----- DATA FOR PROCESSING -----
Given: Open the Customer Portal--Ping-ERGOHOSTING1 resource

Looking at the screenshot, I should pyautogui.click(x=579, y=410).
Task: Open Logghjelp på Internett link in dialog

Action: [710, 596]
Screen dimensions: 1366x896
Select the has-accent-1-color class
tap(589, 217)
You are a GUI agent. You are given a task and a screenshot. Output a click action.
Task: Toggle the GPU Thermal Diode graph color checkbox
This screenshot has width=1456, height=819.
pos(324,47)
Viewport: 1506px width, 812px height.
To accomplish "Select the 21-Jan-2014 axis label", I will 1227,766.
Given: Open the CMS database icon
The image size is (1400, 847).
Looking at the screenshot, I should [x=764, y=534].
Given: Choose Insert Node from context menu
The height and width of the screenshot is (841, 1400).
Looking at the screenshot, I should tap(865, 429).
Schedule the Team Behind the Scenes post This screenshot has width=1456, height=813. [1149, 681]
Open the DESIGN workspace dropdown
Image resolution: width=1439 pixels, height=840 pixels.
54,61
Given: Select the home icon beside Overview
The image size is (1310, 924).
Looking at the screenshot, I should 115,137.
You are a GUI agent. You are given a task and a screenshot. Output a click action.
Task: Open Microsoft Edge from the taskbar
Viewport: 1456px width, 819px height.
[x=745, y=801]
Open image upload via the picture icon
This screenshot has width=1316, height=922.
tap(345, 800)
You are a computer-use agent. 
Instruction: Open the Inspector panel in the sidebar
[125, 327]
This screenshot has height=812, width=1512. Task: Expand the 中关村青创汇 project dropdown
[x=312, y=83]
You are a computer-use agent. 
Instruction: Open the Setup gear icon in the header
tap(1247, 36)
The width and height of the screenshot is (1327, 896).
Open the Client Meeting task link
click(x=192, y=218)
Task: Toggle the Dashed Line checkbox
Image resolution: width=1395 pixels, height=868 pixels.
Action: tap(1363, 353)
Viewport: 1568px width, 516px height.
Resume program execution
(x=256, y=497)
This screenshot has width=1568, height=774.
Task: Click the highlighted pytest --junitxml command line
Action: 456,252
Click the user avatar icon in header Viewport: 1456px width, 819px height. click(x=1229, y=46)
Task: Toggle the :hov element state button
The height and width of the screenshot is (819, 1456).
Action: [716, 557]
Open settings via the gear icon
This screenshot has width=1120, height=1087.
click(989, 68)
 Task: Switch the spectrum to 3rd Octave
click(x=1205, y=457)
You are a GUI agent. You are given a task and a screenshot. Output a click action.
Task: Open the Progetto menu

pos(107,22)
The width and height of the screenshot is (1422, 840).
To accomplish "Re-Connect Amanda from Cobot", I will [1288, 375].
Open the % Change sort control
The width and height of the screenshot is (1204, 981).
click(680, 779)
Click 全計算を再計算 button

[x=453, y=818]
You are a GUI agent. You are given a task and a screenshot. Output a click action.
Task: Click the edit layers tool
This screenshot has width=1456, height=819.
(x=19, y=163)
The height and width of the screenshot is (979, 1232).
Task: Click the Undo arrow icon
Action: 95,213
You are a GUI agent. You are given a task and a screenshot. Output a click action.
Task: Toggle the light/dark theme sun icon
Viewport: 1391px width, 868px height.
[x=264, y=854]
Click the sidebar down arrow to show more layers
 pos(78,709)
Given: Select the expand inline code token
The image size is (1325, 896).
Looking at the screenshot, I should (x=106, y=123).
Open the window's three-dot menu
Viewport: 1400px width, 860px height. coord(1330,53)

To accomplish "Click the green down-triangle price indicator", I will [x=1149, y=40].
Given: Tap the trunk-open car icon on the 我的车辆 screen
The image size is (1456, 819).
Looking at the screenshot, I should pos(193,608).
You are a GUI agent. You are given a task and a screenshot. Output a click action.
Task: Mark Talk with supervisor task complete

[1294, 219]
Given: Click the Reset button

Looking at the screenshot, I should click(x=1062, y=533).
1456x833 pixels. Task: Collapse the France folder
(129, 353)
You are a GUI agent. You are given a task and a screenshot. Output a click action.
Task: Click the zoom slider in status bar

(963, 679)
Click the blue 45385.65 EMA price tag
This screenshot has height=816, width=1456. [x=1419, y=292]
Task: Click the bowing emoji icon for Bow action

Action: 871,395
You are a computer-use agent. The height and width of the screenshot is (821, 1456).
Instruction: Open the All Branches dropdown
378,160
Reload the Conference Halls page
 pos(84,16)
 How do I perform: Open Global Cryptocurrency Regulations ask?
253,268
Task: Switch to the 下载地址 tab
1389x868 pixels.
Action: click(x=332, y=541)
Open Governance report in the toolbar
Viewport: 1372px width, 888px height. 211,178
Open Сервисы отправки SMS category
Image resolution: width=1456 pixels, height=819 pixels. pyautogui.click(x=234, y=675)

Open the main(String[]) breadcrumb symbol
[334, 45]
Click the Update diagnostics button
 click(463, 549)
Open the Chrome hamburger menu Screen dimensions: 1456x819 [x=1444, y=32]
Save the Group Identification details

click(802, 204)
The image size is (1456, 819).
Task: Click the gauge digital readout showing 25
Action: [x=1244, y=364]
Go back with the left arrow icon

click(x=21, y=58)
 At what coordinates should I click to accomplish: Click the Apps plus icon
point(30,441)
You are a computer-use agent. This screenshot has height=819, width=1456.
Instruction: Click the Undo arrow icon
-----
WORK TO COMPLETE: Print the data above exactly as it reads.

ANSWER FOR THIS EXERCISE:
Given: Open the Customer Portal--Ping-ERGOHOSTING1 resource

Looking at the screenshot, I should pyautogui.click(x=579, y=410).
Task: Open Logghjelp på Internett link in dialog

Action: [710, 596]
Screen dimensions: 1366x896
Select the has-accent-1-color class
tap(589, 217)
You are a GUI agent. You are given a task and a screenshot. Output a click action.
Task: Toggle the GPU Thermal Diode graph color checkbox
This screenshot has width=1456, height=819.
pos(324,47)
Viewport: 1506px width, 812px height.
To accomplish "Select the 21-Jan-2014 axis label", I will 1227,766.
Given: Open the CMS database icon
The image size is (1400, 847).
Looking at the screenshot, I should [x=764, y=534].
Given: Choose Insert Node from context menu
The height and width of the screenshot is (841, 1400).
Looking at the screenshot, I should tap(865, 429).
Schedule the Team Behind the Scenes post This screenshot has width=1456, height=813. [1149, 681]
Open the DESIGN workspace dropdown
Image resolution: width=1439 pixels, height=840 pixels.
54,61
Given: Select the home icon beside Overview
The image size is (1310, 924).
Looking at the screenshot, I should 115,137.
You are a GUI agent. You are given a task and a screenshot. Output a click action.
Task: Open Microsoft Edge from the taskbar
Viewport: 1456px width, 819px height.
[x=745, y=801]
Open image upload via the picture icon
This screenshot has width=1316, height=922.
tap(345, 800)
You are a computer-use agent. 
Instruction: Open the Inspector panel in the sidebar
[125, 327]
This screenshot has height=812, width=1512. Task: Expand the 中关村青创汇 project dropdown
[x=312, y=83]
You are a computer-use agent. 
Instruction: Open the Setup gear icon in the header
tap(1247, 36)
The width and height of the screenshot is (1327, 896).
Open the Client Meeting task link
click(x=192, y=218)
Task: Toggle the Dashed Line checkbox
Image resolution: width=1395 pixels, height=868 pixels.
Action: tap(1363, 353)
Viewport: 1568px width, 516px height.
Resume program execution
(x=256, y=497)
This screenshot has width=1568, height=774.
Task: Click the highlighted pytest --junitxml command line
Action: 456,252
Click the user avatar icon in header Viewport: 1456px width, 819px height. click(x=1229, y=46)
Task: Toggle the :hov element state button
The height and width of the screenshot is (819, 1456).
Action: [716, 557]
Open settings via the gear icon
This screenshot has width=1120, height=1087.
click(989, 68)
 Task: Switch the spectrum to 3rd Octave
click(x=1205, y=457)
You are a GUI agent. You are given a task and a screenshot. Output a click action.
Task: Open the Progetto menu

pos(107,22)
The width and height of the screenshot is (1422, 840).
To accomplish "Re-Connect Amanda from Cobot", I will [1288, 375].
Open the % Change sort control
The width and height of the screenshot is (1204, 981).
click(680, 779)
Click 全計算を再計算 button

[x=453, y=818]
You are a GUI agent. You are given a task and a screenshot. Output a click action.
Task: Click the edit layers tool
This screenshot has width=1456, height=819.
(x=19, y=163)
The height and width of the screenshot is (979, 1232).
Task: Click the Undo arrow icon
Action: 95,213
You are a GUI agent. You are given a task and a screenshot. Output a click action.
Task: Toggle the light/dark theme sun icon
Viewport: 1391px width, 868px height.
[x=264, y=854]
Click the sidebar down arrow to show more layers
 pos(78,709)
Given: Select the expand inline code token
The image size is (1325, 896).
Looking at the screenshot, I should (x=106, y=123).
Open the window's three-dot menu
Viewport: 1400px width, 860px height. coord(1330,53)

To accomplish "Click the green down-triangle price indicator", I will [x=1149, y=40].
Given: Tap the trunk-open car icon on the 我的车辆 screen
The image size is (1456, 819).
Looking at the screenshot, I should pos(193,608).
You are a GUI agent. You are given a task and a screenshot. Output a click action.
Task: Mark Talk with supervisor task complete

[1294, 219]
Given: Click the Reset button

Looking at the screenshot, I should click(x=1062, y=533).
1456x833 pixels. Task: Collapse the France folder
(129, 353)
You are a GUI agent. You are given a task and a screenshot. Output a click action.
Task: Click the zoom slider in status bar

(963, 679)
Click the blue 45385.65 EMA price tag
This screenshot has height=816, width=1456. [x=1419, y=292]
Task: Click the bowing emoji icon for Bow action

Action: 871,395
You are a computer-use agent. The height and width of the screenshot is (821, 1456).
Instruction: Open the All Branches dropdown
378,160
Reload the Conference Halls page
 pos(84,16)
 How do I perform: Open Global Cryptocurrency Regulations ask?
253,268
Task: Switch to the 下载地址 tab
1389x868 pixels.
Action: click(x=332, y=541)
Open Governance report in the toolbar
Viewport: 1372px width, 888px height. 211,178
Open Сервисы отправки SMS category
Image resolution: width=1456 pixels, height=819 pixels. pyautogui.click(x=234, y=675)

Open the main(String[]) breadcrumb symbol
[334, 45]
Click the Update diagnostics button
 click(463, 549)
Open the Chrome hamburger menu Screen dimensions: 1456x819 [x=1444, y=32]
Save the Group Identification details

click(802, 204)
The image size is (1456, 819).
Task: Click the gauge digital readout showing 25
Action: [x=1244, y=364]
Go back with the left arrow icon

click(x=21, y=58)
 At what coordinates should I click to accomplish: Click the Apps plus icon
point(30,441)
You are a computer-use agent. This screenshot has height=819, width=1456.
Instruction: Click the Undo arrow icon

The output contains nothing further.